[Begin DOCUMENT]

Media scrutiny surrounding multinational tax affairs has significantly increased in recent months. A multitude of household names have faced intense criticism over their tax planning policies. Increased measures from multi nationals to achieve goals has resulted in the moving of profits to where they are taxed at a lower rate, shifting expenses to where they are relieved at a higher rate, and making use of such tax attributes as tax losses, credits etc. These measures have been implemented by companies to minimise their tax burden, whilst remaining within the boundaries of the law. Changing economic, political and business landscapes have resulted in a major shift in many of the duties of CEO’s across boardrooms. Directors need to be adaptable in evaluating the business implications of the tax debate, and the potential for it to result in new tax laws or possible tax reform.
The United States:
There is increasing force on multinationals in both Europe and the US to engage in more transparent dialogue about how much tax they pay and where. The US is one of few OECD countries to tax foreign earnings under a worldwide tax system. It is much more common practice worldwide to allow for all or most foreign earnings to be free from taxation. Many analysts would argue that the higher tax rates of repatriated profits in the US are affecting its’ ability to compete at its most effective in foreign markets. Many feel this has resulted in the” lock-out “effect. This is described by the U.S Senate’s Committee on Finance as ‘the ability of the U.S multinationals to defer paying U.S tax on some foreign earnings until they are repatriated creates a disincentive for U.S multinationals to repatriate such earnings and invest them in the U.S….This disincentive does not exist if the foreign earnings are taxed abroad at a higher rate than the U.S rate.’ The trouble is however, the U.S has one of the highest statutory corporate tax rates compared to other countries. In addition to this, most publicly-traded multinationals will also be concerned with their book income, and avoiding financial accounting taxes is just as important to them as avoiding cash taxes. This may heighten the lockout effect. It is estimated that an excess of $2trillion in U.S multinational profits is currently held in foreign subsidiaries.

[End DOCUMENT]

(WRITTEN EXERCISE A) List the measures that the text on multinational tax affairs says companies have used to reduce their tax burden.
(WRITTEN EXERCISE B) In the text on multinational tax affairs, how much U.S. multinational profit is estimated to be held in foreign subsidiaries?
(WRITTEN EXERCISE C) Quote the text on multinational tax affairs between "Media scrutiny surrounding" and "possible tax reform.", inclusive.

[Begin DATA SEGMENT]

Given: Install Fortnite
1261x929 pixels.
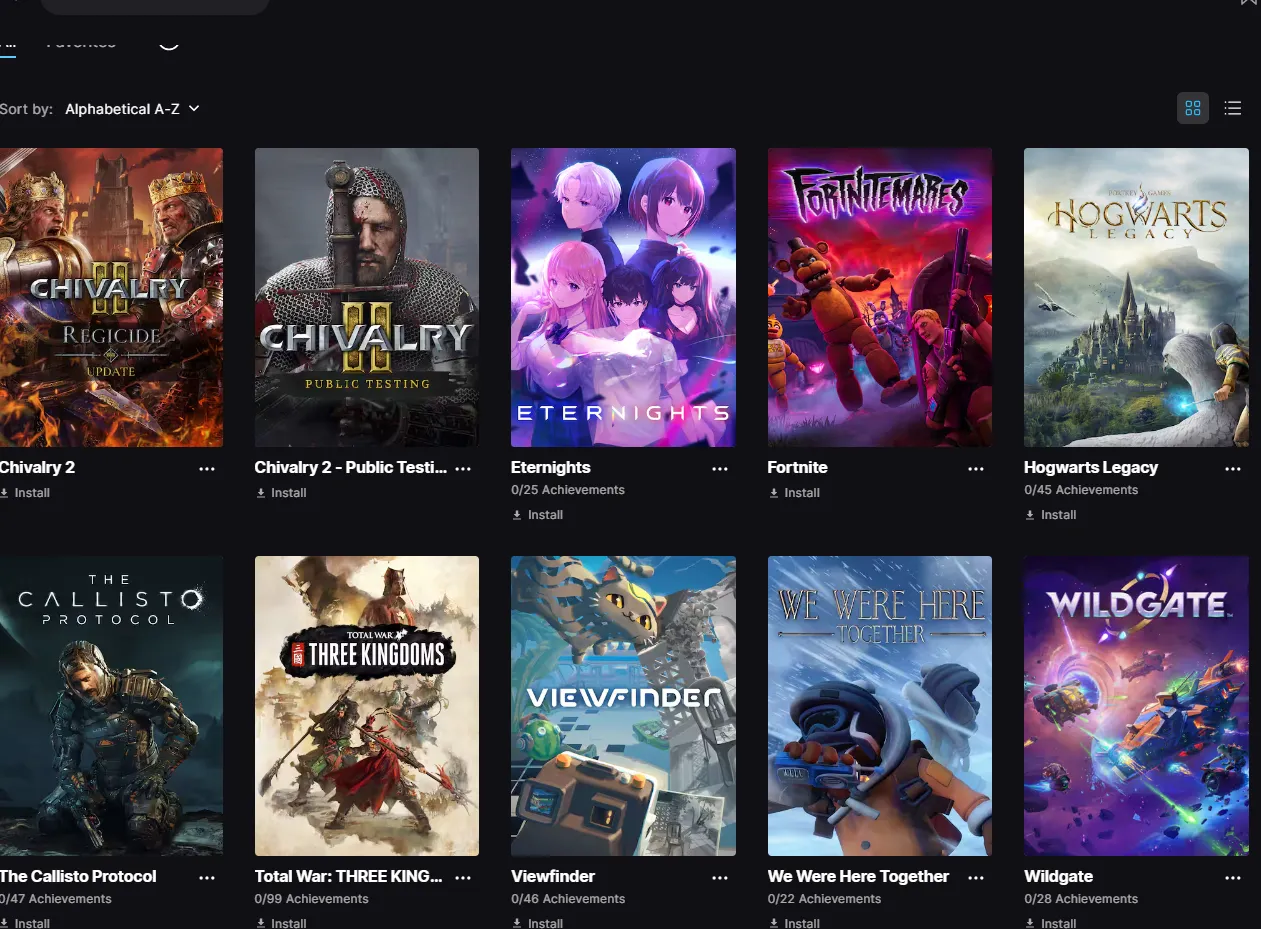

[End DATA SEGMENT]

(ANSWER A)
- Moving profits to where they are taxed at a lower rate
- Shifting expenses to where they are relieved at a higher rate
- Making use of tax attributes such as tax losses and credits

(ANSWER B) An excess of $2 trillion.

(ANSWER C)
Media scrutiny surrounding multinational tax affairs has significantly increased in recent months. A multitude of household names have faced intense criticism over their tax planning policies. Increased measures from multi nationals to achieve goals has resulted in the moving of profits to where they are taxed at a lower rate, shifting expenses to where they are relieved at a higher rate, and making use of such tax attributes as tax losses, credits etc. These measures have been implemented by companies to minimise their tax burden, whilst remaining within the boundaries of the law. Changing economic, political and business landscapes have resulted in a major shift in many of the duties of CEO’s across boardrooms. Directors need to be adaptable in evaluating the business implications of the tax debate, and the potential for it to result in new tax laws or possible tax reform.